- _Teks Bacaan_
------------

Orang tua pada umumnya akan merasa tenang setelah sang anak sudah mendapatkan imunisasi lengkap difteri. Namun faktanya, anak yang sudah diimunisasi difteri secara lengkap pun tetap berisiko terkena penyakit yang menyerang saluran pernapasan ini. Mengapa demikian?
Seputar Difteri
Difteri adalah penyakit yang disebabkan oleh eksotoksin, yaitu sejenis racun atau toksin yang dihasilkan oleh bakteri Corynebacterium diphtheria. Difteri juga dapat disebabkan oleh C. ulcerans meskipun dalam jumlah kasus yang lebih sedikit. Terdapat empat tipe C. diphtheria antara lain adalah gravis, mitis, belfanti dan intermedius.
Artikel lainnya: Adakah Efek Samping Imunisasi Difteri?
Tanda dan gejala yang paling sering dijumpai pada pasien dengan difteri adalah adanya keluhan saluran pernapasan yang umumnya menyerang faring dan tonsil. Namun, gejala juga dapat menyerang laring dan jaringan nasal (hidung).

------------

- _Entri yang Disediakan_
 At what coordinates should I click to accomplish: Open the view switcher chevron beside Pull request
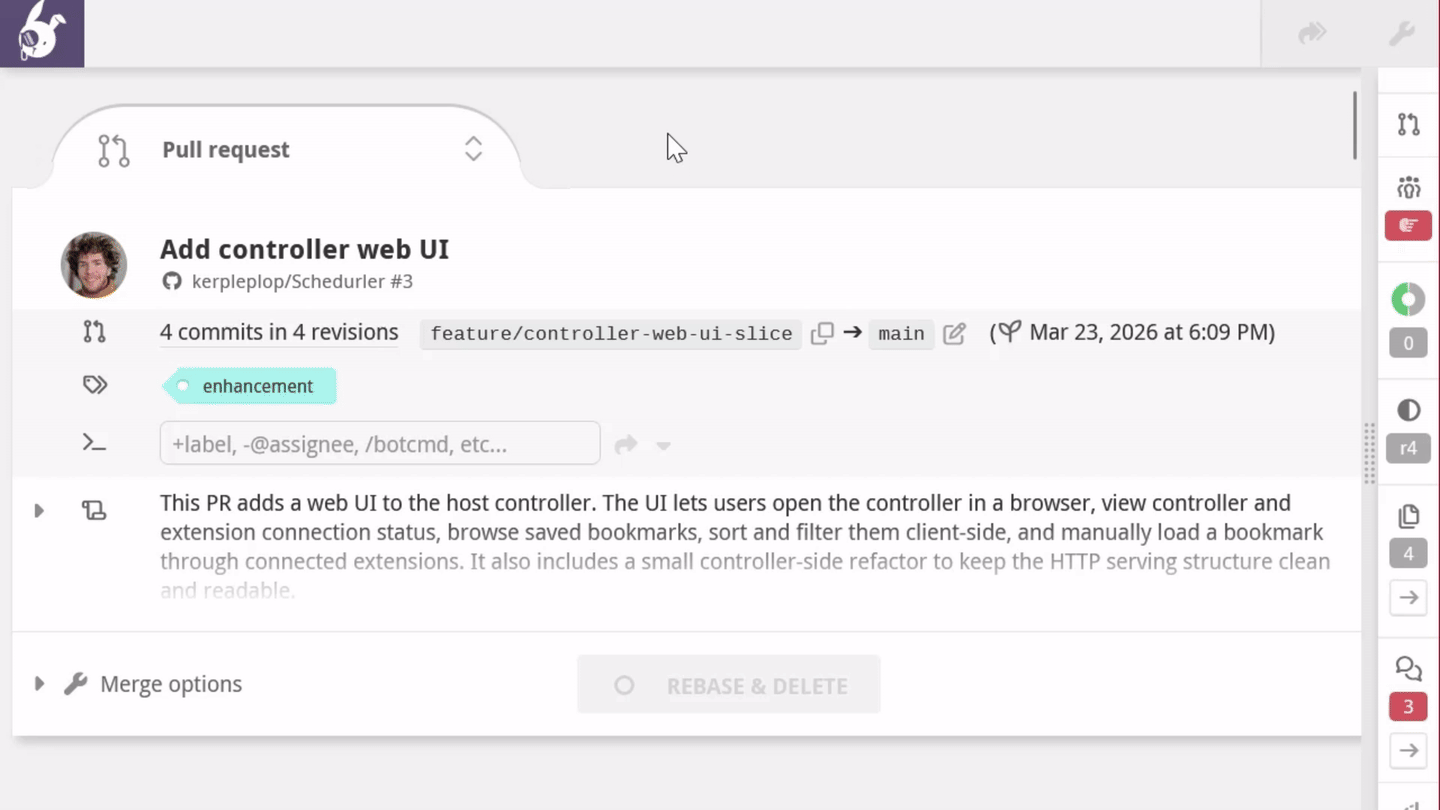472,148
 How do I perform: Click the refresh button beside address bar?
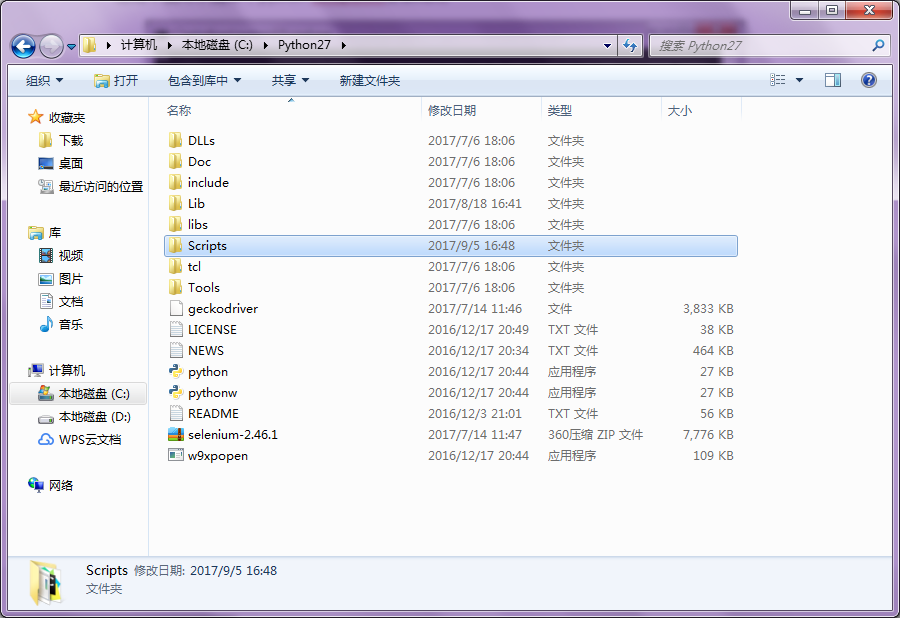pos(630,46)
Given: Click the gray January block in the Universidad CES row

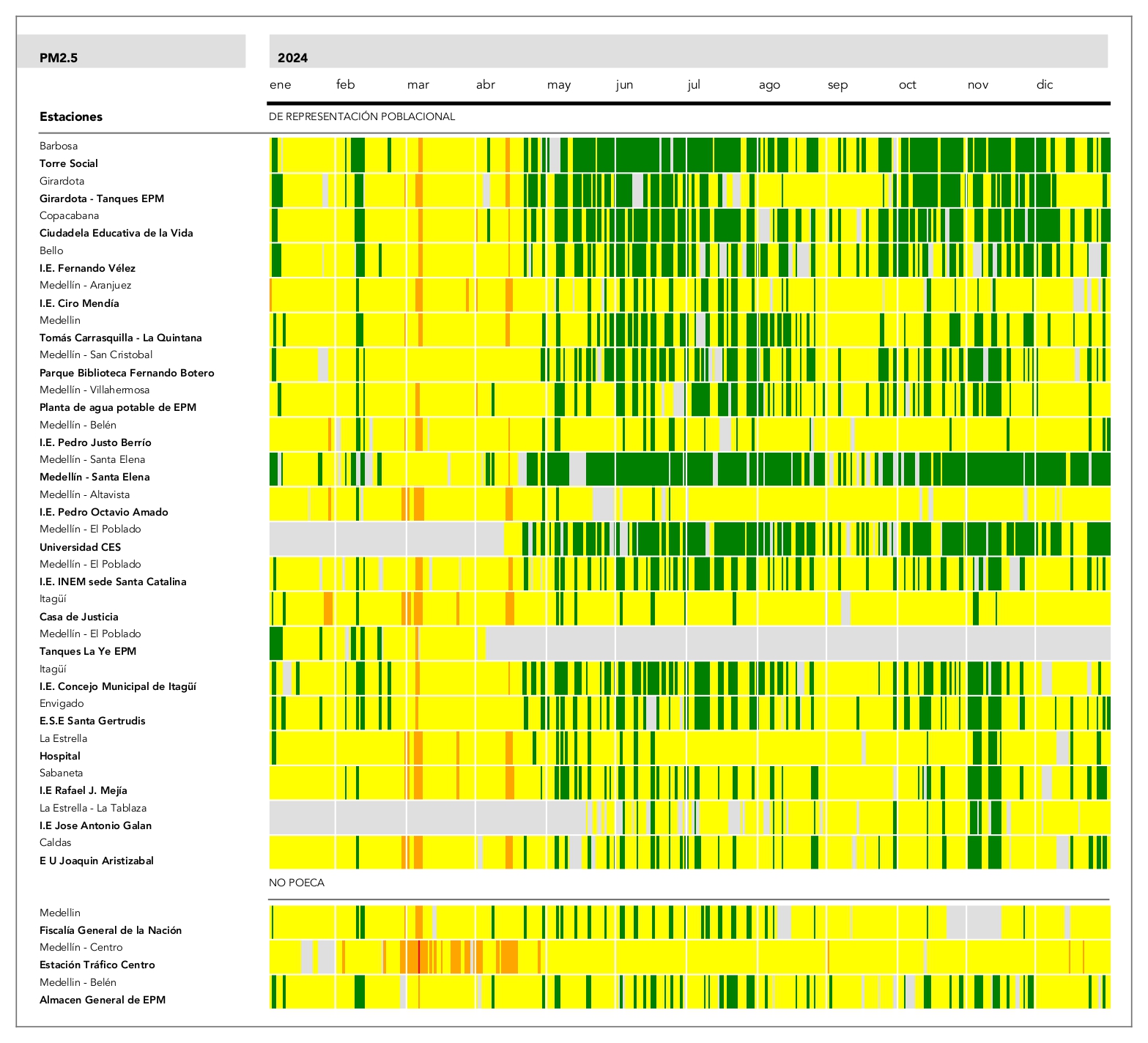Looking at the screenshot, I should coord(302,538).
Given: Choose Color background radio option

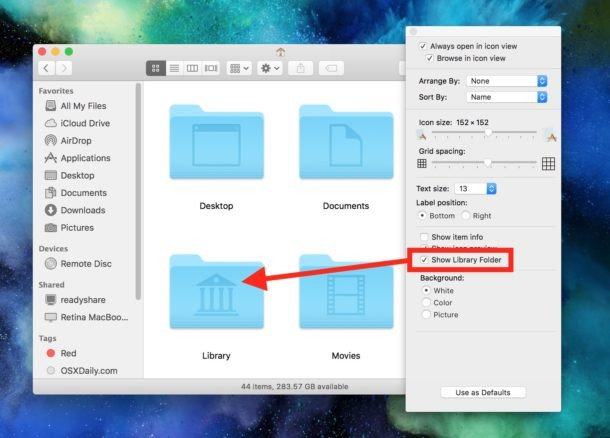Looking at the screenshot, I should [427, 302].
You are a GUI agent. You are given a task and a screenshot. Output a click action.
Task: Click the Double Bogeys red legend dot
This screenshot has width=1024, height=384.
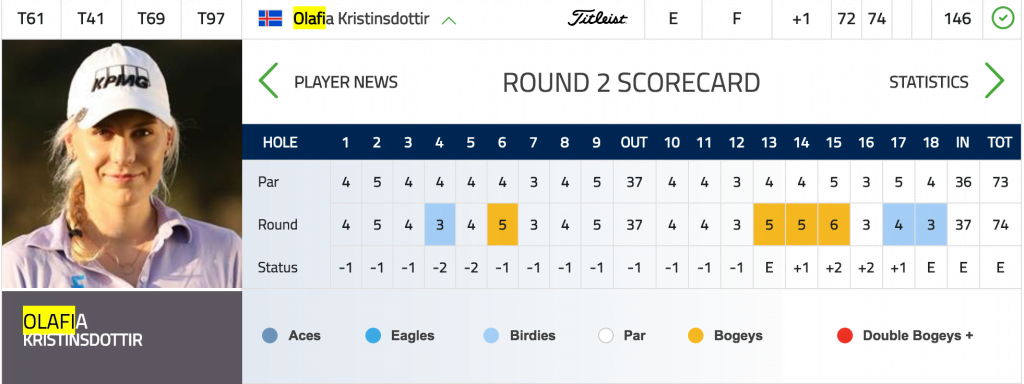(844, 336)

------------

- _Tujuan Latihan_
Cetak ulang seluruh teks tentang difteri tanpa mengubah satu kata pun.

- _Hasil Tugas_
Orang tua pada umumnya akan merasa tenang setelah sang anak sudah mendapatkan imunisasi lengkap difteri. Namun faktanya, anak yang sudah diimunisasi difteri secara lengkap pun tetap berisiko terkena penyakit yang menyerang saluran pernapasan ini. Mengapa demikian?
Seputar Difteri
Difteri adalah penyakit yang disebabkan oleh eksotoksin, yaitu sejenis racun atau toksin yang dihasilkan oleh bakteri Corynebacterium diphtheria. Difteri juga dapat disebabkan oleh C. ulcerans meskipun dalam jumlah kasus yang lebih sedikit. Terdapat empat tipe C. diphtheria antara lain adalah gravis, mitis, belfanti dan intermedius.
Artikel lainnya: Adakah Efek Samping Imunisasi Difteri?
Tanda dan gejala yang paling sering dijumpai pada pasien dengan difteri adalah adanya keluhan saluran pernapasan yang umumnya menyerang faring dan tonsil. Namun, gejala juga dapat menyerang laring dan jaringan nasal (hidung).